**Page**
Importance of the Macroeconomic Variables for Volatility Prediction: a GARCH-Midas Approach

Importance of the macroeconomic variables for volatility prediction: A GARCH-MIDAS approach

Hossein Asgharian[*]: Department of Economics, Lund University

Ai Jun Hou: Department of Economics, Lund University

Farrukh Javed: Department of Statistics, Lund University

Work in progress

Abstract

This paper aims to examine the role of macroeconomic variables in determining the return volatility of the US stock market. We apply the GARCH-MIDAS (Mixed Data Sampling) model to examine whether information contained in macroeconomic variables can help to predict short-term and long-term components of the return volatility. We investigate several alternative models and a use large group of economic variables. A principal component analysis is used to incorporate the information contained in different variables. We show that the GARCH-MIDAS model outperforms the traditional GARCH model regarding the out-of-sample forecast ability. Adding information from macroeconomic variables to the GARCH-MIDAS model further improves the model’s prediction power.

1. Introduction

A correct assessment of future volatility is crucial for asset allocation and risk management. Countless studies have examined the time-variation in volatility and the factors behind this time variation, and documented a clustering pattern. Different variants of the GARCH model have been pursued in different directions to deal with these phenomena. Simultaneously, a vast literature has investigated the linkages between volatility and macroeconomic and financial variables. Schwert (1989) relates the changes of the returns volatility to the macroeconomic variables and addresses that bond returns, short term interest rate, producer prices or industrial production growth rate have incremental information for monthly market volatility. Glosten et al. (1993) find evidence that short term interest rates play an important role for the future market variance. Whitelaw (1994) finds statistical significance for a commercial paper spread and the one year treasury rate, while Brandt & Kang (2002) use the short term interest rate, term premium, and default premium and find a significant effect. Other research including Hamilton & Lin (1996) and Perez & Timmermann (2000) have found evidence that the state of the economy is an important determinant in the volatility of the returns.

**Exercises**
(1) Print the stretch of the GARCH-MIDAS paper from "This paper aims" through "model’s prediction power.", word for word.
(2) Proceed with the introduction of the GARCH-MIDAS paper, starting after its last sentence.

Interface element records:
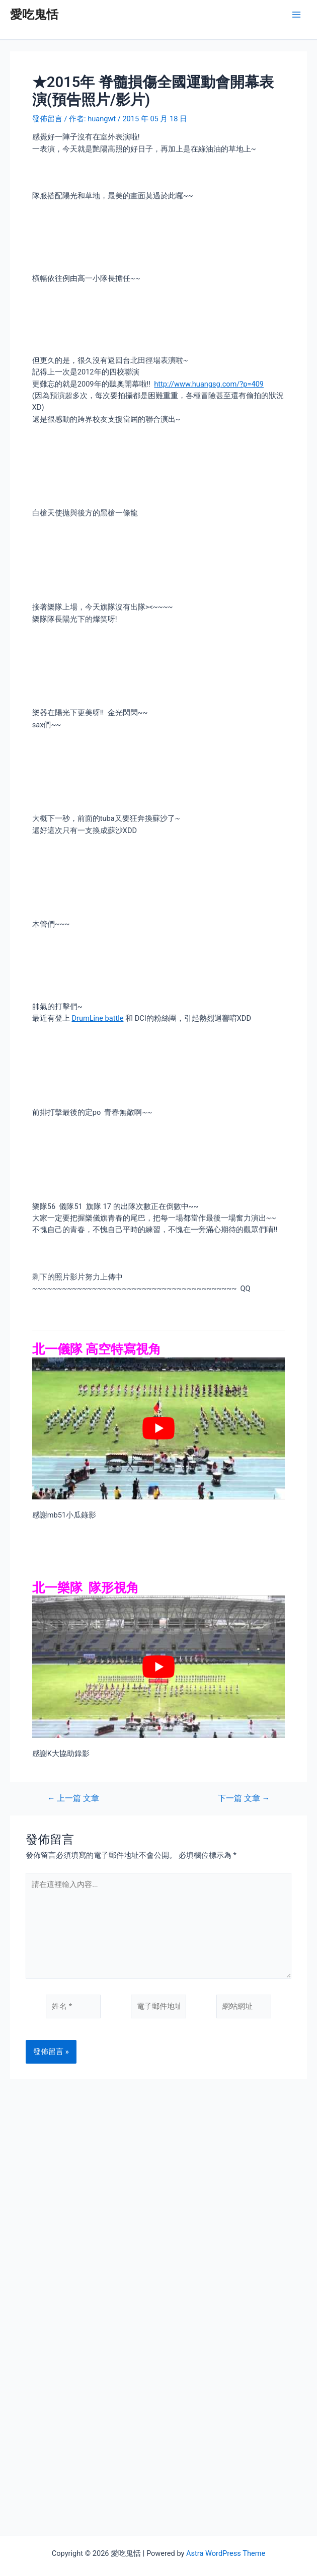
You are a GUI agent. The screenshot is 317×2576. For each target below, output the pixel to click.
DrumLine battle (97, 1018)
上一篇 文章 (73, 1799)
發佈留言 (47, 118)
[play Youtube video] (158, 1428)
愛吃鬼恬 (34, 15)
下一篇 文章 (244, 1799)
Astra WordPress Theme (225, 2553)
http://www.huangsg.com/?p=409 (209, 384)
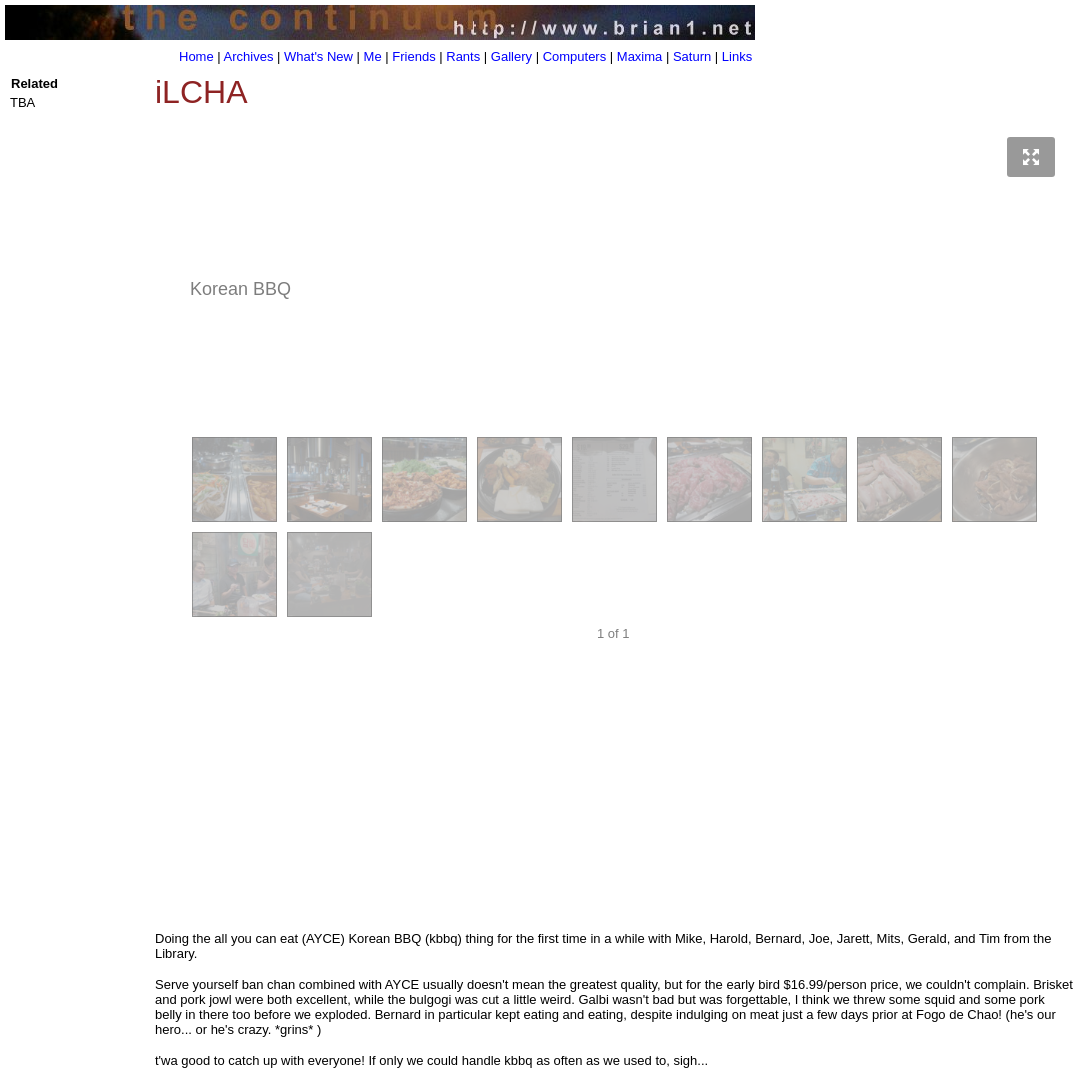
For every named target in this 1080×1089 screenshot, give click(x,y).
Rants (463, 56)
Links (737, 56)
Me (373, 56)
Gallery (511, 56)
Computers (575, 56)
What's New (318, 56)
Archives (249, 56)
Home (196, 56)
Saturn (692, 56)
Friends (413, 56)
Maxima (640, 56)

**In response**
(1)
This paper aims to examine the role of macroeconomic variables in determining the return volatility of the US stock market. We apply the GARCH-MIDAS (Mixed Data Sampling) model to examine whether information contained in macroeconomic variables can help to predict short-term and long-term components of the return volatility. We investigate several alternative models and a use large group of economic variables. A principal component analysis is used to incorporate the information contained in different variables. We show that the GARCH-MIDAS model outperforms the traditional GARCH model regarding the out-of-sample forecast ability. Adding information from macroeconomic variables to the GARCH-MIDAS model further improves the model’s prediction power.

(2)
Since the analyses of the time-varying volatility are mostly based on high frequency data, the previous studies are mostly limited to variables such as short term interest rates, term premiums, and default premiums, for which daily data are available. Therefore, the impacts of variables such as unemployment rate and inflation on volatility have not been sufficiently examined. Ghysels et al. (2006) introduce a regression scheme, namely MIDAS (Mixed Data Sampling) which allows inclusion of data from different frequencies into the same model. This makes it possible to combine the high-frequency return data with macroeconomic data that are only observed in lower frequencies such as monthly or quarterly. Engle et al. (2009) propose the GARCH-MIDAS model within the MIDAS framework to analyze the time-varying market volatility. Within this framework, the conditional variance is divided into the long-term and short-term components. The low frequency variables affect the conditional variance via the long-term component. This approach combines the component model suggested by Engle and Lee (1999)[1] with the MIDAS framework of Ghysels et al. (2006). The main advantage of the GARCH-MIDAS model is that it allows us to link the daily observations on stock returns with macroeconomic variables, sampled at lower frequencies, in order to examine directly the macroeconomic variables’ impact on the stock volatility.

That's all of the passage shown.